Kritik ini bukannya tidak berdasar dan sekarang beberapa perusahaan mencoba mengganti pekerjaan dengan kecerdasan buatan. Dalam hal ini, IBM baru-baru ini mengumumkan akan menghentikan perekrutan sekitar 8.000 pekerjaan yang akan digantikan oleh kecerdasan buatan di tahun-tahun mendatang. Dalam sebuah wawancara, CEO IBM menyatakan bahwa perekrutan, terutama di bidang pendukung seperti sumber daya manusia, akan terhenti atau lambat, dan sepertiga dari pekerjaan yang tidak berhubungan dengan pelanggan akan digantikan oleh kecerdasan buatan dan otomatisasi dalam lima tahun ke depan.

Studi dua tahun oleh McKinsey & Company juga menunjukkan bahwa pada tahun 2030, agen dan robot cerdas dapat menggantikan hingga 30% tenaga kerja manusia saat ini di dunia. McKinsey memperkirakan bahwa otomatisasi akan menggantikan antara 400 dan 800 juta pekerjaan pada tahun 2030, tergantung pada skenario yang berbeda, dan membutuhkan 375 juta orang untuk sepenuhnya mengubah kategori pekerjaan.

Para ahli tidak menganggap perubahan ini eksklusif untuk pengemudi kendaraan dan pekerja ritel, dan ancaman pekerjaan bagi lulusan universitas dan profesional juga digambarkan mengkhawatirkan.

Kecerdasan Buatan dan Kerja

Dengan semua keprihatinan ini, penghapusan kesulitan oleh kecerdasan buatan dapat membebaskan kita untuk mengejar karir yang memberi kita makna dan kesejahteraan yang lebih besar. Pekerjaan yang menantang kita, menanamkan rasa kemajuan dan memberi kita lebih banyak kebebasan. Ini semua adalah ciri-ciri pekerjaan yang memuaskan yang telah disebutkan oleh para pekerja dalam pekerjaan yang sulit selama penelitian.

Namun bukan rahasia lagi bahwa meningkatnya pengangguran berdampak negatif bagi masyarakat. Lebih sedikit kesukarelaan, lebih banyak kejahatan dan penyalahgunaan narkoba semuanya terkait. Masa pengangguran yang tinggi, di mana puluhan juta orang tidak dapat menemukan pekerjaan karena mereka tidak memiliki keterampilan yang diperlukan, akan menjadi kenyataan masa depan kita jika kita tidak mempersiapkan diri secara memadai.

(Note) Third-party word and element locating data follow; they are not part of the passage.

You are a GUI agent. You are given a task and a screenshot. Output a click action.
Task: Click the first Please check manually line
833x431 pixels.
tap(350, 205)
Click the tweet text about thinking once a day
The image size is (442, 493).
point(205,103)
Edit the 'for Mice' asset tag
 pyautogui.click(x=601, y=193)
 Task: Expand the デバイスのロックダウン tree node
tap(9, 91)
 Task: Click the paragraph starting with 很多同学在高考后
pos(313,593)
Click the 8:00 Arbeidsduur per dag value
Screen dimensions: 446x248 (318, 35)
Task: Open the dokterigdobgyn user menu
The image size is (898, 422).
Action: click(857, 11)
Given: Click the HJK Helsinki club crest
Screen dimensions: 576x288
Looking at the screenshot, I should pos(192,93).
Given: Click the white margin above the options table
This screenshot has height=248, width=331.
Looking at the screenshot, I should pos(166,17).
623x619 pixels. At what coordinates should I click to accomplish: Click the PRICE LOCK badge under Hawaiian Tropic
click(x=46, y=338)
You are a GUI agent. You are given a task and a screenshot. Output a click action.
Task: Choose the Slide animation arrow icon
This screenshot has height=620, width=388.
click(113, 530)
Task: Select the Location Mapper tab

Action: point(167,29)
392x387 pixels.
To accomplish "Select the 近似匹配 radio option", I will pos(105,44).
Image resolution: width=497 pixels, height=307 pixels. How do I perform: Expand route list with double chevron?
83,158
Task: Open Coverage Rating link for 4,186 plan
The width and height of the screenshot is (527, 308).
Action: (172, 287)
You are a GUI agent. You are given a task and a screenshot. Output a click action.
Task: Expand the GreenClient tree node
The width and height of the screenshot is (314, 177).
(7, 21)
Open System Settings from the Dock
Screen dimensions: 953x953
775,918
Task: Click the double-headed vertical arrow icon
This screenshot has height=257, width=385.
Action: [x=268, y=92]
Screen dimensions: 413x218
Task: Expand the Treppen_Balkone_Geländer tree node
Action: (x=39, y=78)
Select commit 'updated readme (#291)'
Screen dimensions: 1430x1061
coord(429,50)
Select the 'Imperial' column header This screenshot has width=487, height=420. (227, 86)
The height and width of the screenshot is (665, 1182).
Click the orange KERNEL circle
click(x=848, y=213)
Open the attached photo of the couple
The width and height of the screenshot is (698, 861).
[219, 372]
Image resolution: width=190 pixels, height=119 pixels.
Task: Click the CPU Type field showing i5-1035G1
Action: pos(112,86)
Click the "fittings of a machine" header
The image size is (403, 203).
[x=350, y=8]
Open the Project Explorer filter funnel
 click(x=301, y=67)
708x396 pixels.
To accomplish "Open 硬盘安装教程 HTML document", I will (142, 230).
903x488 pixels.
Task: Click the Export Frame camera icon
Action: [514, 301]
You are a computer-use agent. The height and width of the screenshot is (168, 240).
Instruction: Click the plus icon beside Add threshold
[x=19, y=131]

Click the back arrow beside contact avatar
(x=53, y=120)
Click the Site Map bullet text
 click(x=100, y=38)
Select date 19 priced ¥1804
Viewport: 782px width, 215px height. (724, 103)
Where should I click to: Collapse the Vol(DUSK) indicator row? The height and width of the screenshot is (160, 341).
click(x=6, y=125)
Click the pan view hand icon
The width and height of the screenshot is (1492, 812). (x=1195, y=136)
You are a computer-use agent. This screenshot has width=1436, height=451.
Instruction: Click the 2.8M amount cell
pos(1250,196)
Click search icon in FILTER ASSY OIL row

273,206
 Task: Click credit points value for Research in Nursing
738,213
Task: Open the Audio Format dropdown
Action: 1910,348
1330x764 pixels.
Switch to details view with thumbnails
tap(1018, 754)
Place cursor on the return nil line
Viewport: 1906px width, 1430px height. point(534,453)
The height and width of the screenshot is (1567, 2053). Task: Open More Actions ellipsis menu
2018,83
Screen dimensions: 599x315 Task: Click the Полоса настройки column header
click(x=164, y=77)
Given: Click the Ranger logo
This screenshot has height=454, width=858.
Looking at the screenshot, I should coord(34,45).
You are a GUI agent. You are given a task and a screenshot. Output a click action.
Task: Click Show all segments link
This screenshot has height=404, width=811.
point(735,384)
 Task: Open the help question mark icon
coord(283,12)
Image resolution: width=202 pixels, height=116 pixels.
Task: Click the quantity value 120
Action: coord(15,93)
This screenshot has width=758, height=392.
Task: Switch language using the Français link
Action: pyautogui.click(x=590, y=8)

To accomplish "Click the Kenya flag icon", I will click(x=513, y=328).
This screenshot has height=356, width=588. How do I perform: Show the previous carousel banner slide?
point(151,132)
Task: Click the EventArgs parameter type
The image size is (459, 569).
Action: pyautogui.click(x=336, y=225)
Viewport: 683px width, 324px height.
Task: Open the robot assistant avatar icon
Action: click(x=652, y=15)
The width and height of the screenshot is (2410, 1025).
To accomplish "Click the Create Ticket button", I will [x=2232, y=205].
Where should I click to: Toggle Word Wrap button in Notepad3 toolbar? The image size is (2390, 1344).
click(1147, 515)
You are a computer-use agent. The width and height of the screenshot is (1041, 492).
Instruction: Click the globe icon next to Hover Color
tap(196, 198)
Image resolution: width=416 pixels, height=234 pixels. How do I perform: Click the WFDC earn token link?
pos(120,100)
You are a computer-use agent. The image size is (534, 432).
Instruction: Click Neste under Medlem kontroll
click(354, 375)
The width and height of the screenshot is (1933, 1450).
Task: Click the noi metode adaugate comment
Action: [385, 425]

Kita semua tahu bahwa mesin lebih baik daripada manusia dalam tugas fisik, mereka dapat bergerak lebih cepat dan lebih akurat serta mengangkat beban yang lebih banyak dan lebih berat. Saat mesin ini sepintar kita, hampir tidak ada yang tidak bisa mereka lakukan. Oleh karena itu, sebagian besar pekerjaan pada akhirnya akan dihilangkan. Namun ini tidak berarti bahwa kita akan mubazir. Masyarakat manusia akan terus membutuhkan pemimpin, seni, budaya, musik, dan sastra membutuhkan ekspresi emosi dan kreativitas seniman dan penulis.

Namun, banyak yang bertanya, seperti apa kehidupan manusia di masa depan ketika alat berbasis kecerdasan buatan semakin maju? Apakah mesin lebih terlibat dalam hidup kita atau adakah solusi untuk kegelapan menakutkan yang diprediksi para ahli ini?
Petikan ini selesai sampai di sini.